Put in it's simplest terms, Mindfulness is forcing your thoughts to be focused on the moment and nothing else.

Expanding on this a little bit - instead of letting your thoughts ruminate on the past, strain and squint into the future or scurry in circles around today's to-do list, you force them to focus on right here and right now, to the exclusion of all else.

So let's backtrack a bit and talk about how many minds you have.

"What do you mean Lloydie? How many minds? I have one, of course!"

But if you take a second to delineate between "mind" and "brain", it gets interesting.

Most of us, when we use the word "mind", use it as an overarching term to describe the sum total of our brain activity, but with emphasis on the sum total of all our thought activity. But what is a "mind"? Where does the mind start and end? And....... how come I can even have a concept of my own mind?

So now we're in murky waters, so we'll keep it high level and avoid arguing about consciousness and sentience and all of that hard stuff that I'm tired of trying to figure out. Things make a lot more sense when you use the word "mind" in a much more utilitarian way.

Whatever you do, DO NOT think about white elephants.

You just thought about white elephants didn't you? Tsk tsk tsk. OK, let's try this again.

Whatever you do, DO NOT think about white elephants playing golf.

You did it again didn't you? You probably even added a nice green playing surface, a few trees, a blue sky with some nice fluffy white clouds and a bright yellow sun, along with the white elephants holding their putters with their trunks, didn't you?

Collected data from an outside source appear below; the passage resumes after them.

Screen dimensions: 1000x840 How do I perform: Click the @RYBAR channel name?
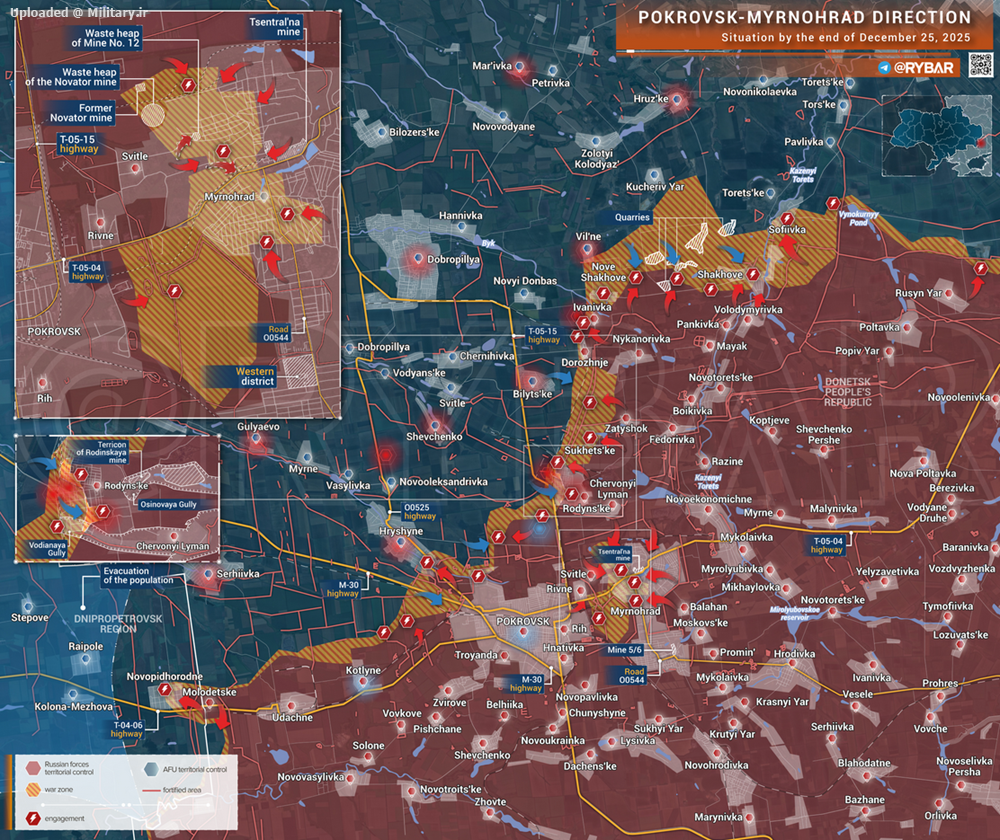(x=926, y=68)
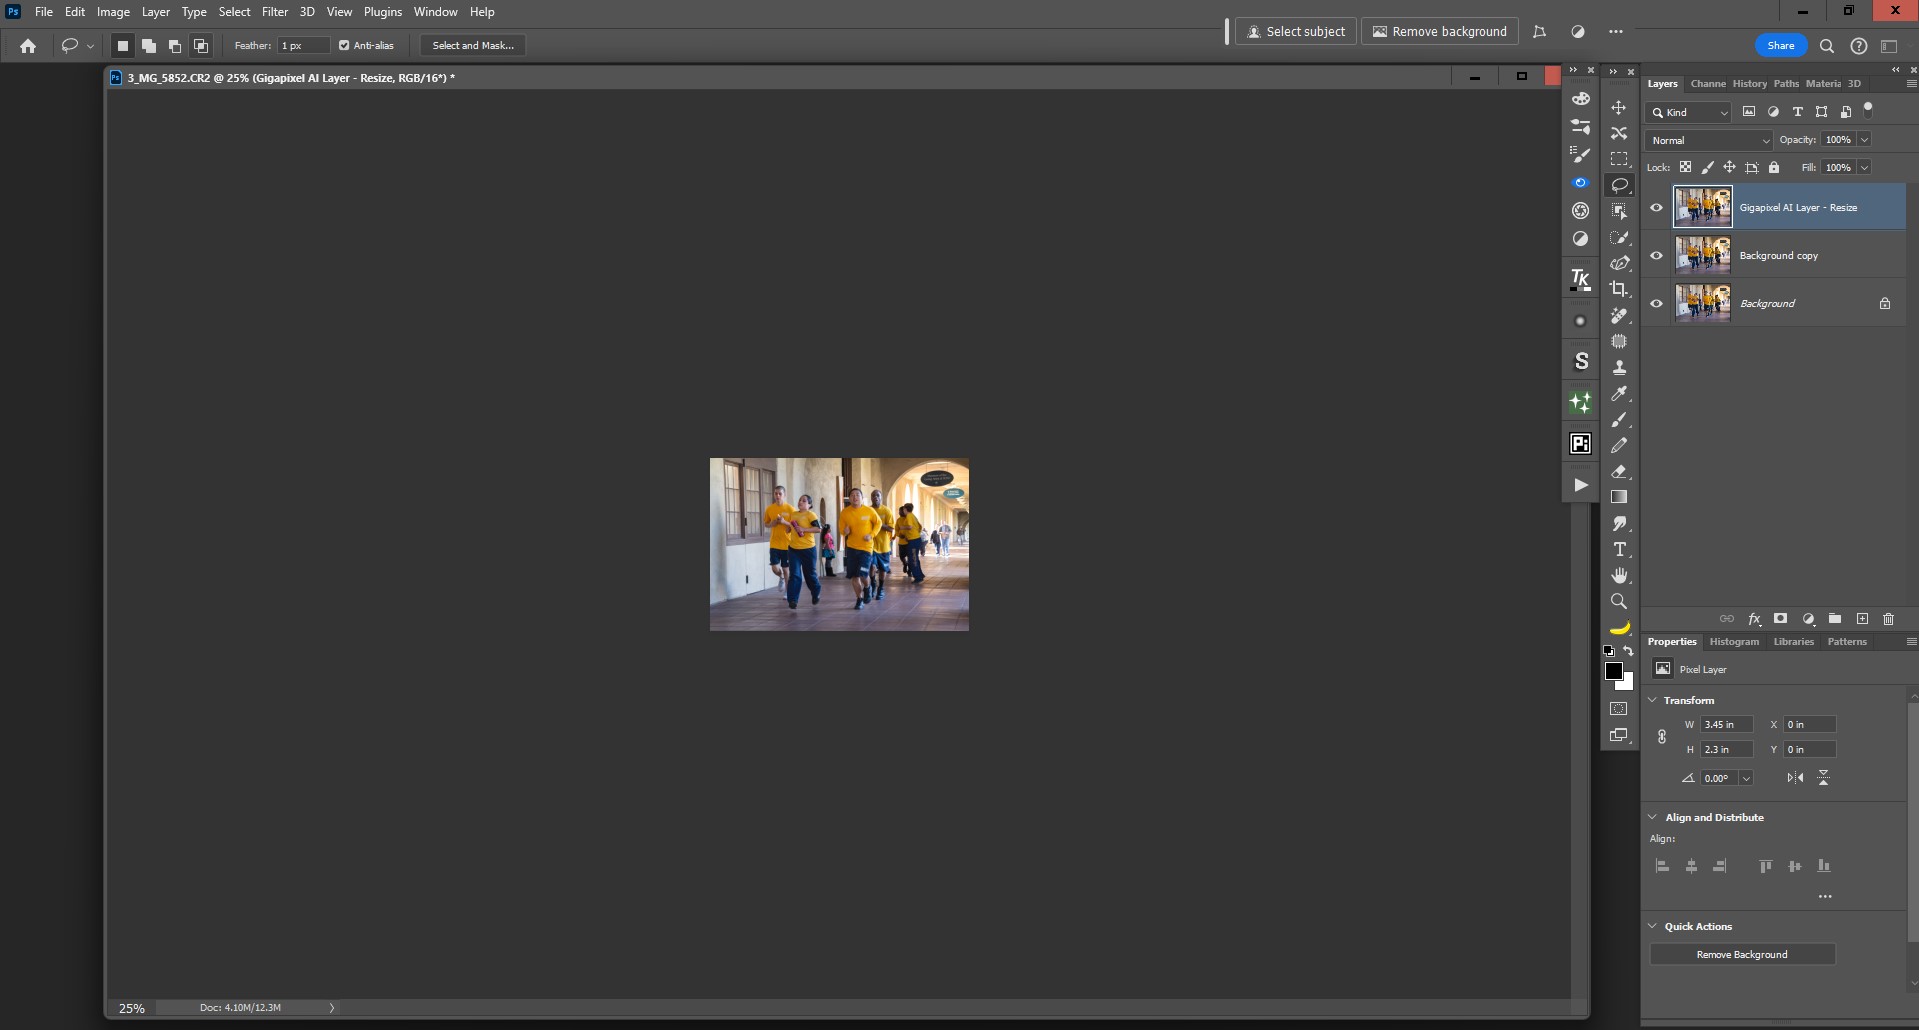This screenshot has height=1030, width=1919.
Task: Click the Remove background button in top bar
Action: pyautogui.click(x=1439, y=32)
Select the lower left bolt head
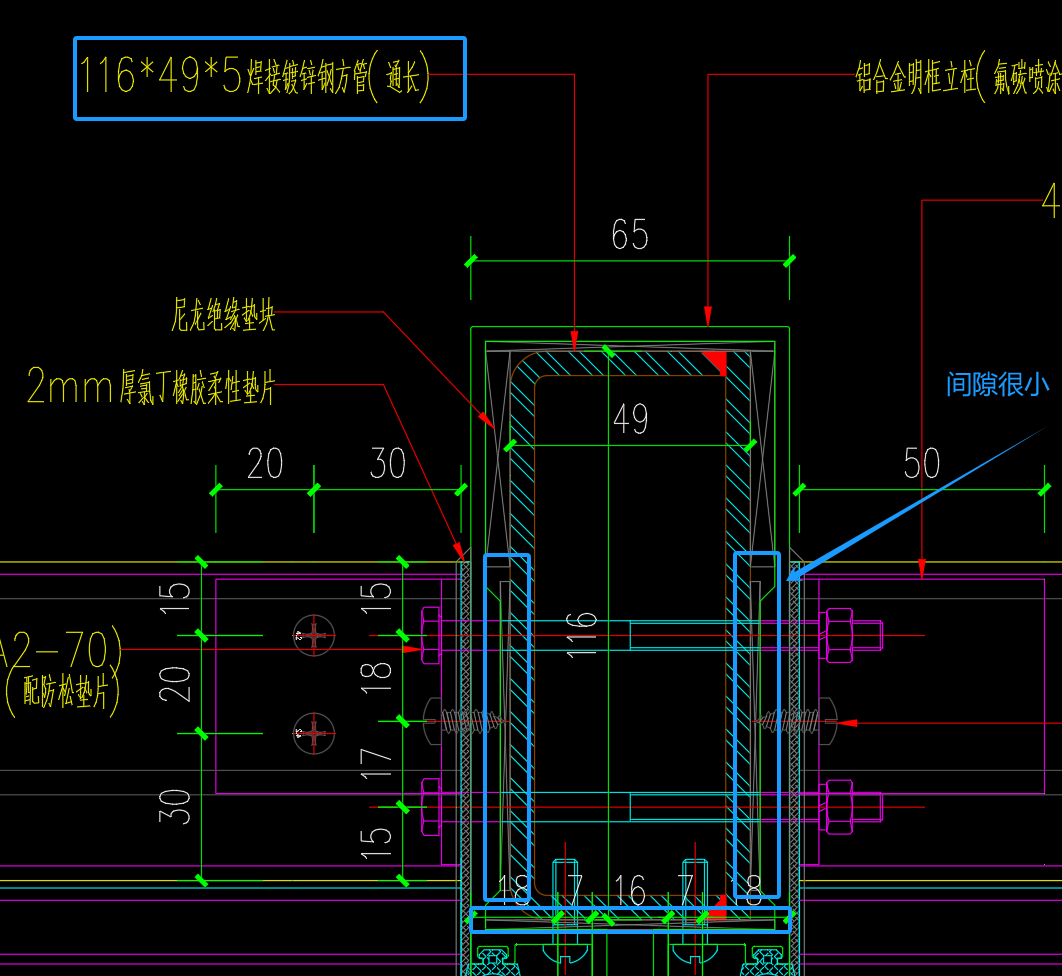The image size is (1062, 976). pos(430,806)
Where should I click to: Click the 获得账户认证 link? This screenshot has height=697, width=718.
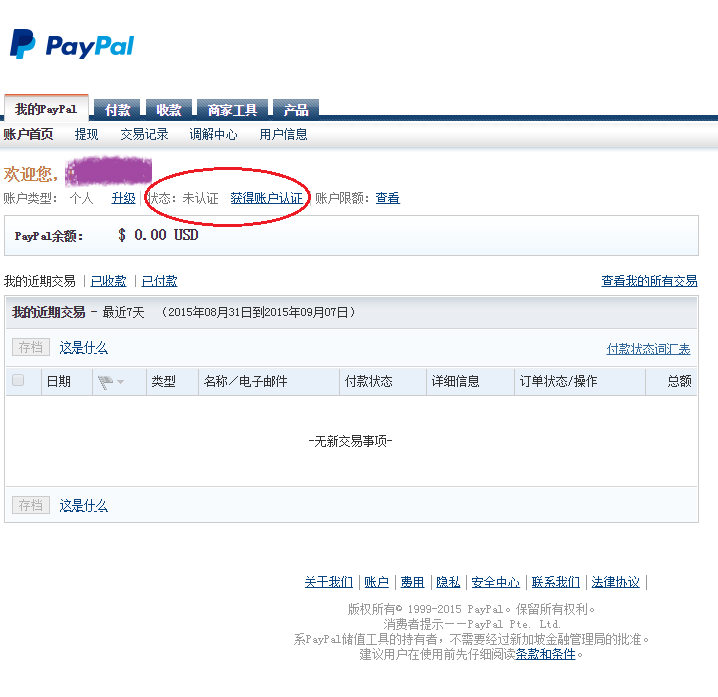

The reason you couldn't possibly not think about white elephants playing golf on a nice day is because there is a part of your brain that just chatters away, all day every day, in a constant stream of words, and never ever shuts up even for an instant.

But where this starts to make sense is that there's another part of your brain that is listening to this chatter. You saw the images, you saw the nice green grass, smelled that freshly-mown putting green smell, heard the leaves rustling as the trees gently swayed in the sweet-smelling wind, and felt the warmth of the sunshine on your face, because your inner chatterbox immediately regurgitated the suggested thought. But your inner observer observed this and filled in all the rest of the details.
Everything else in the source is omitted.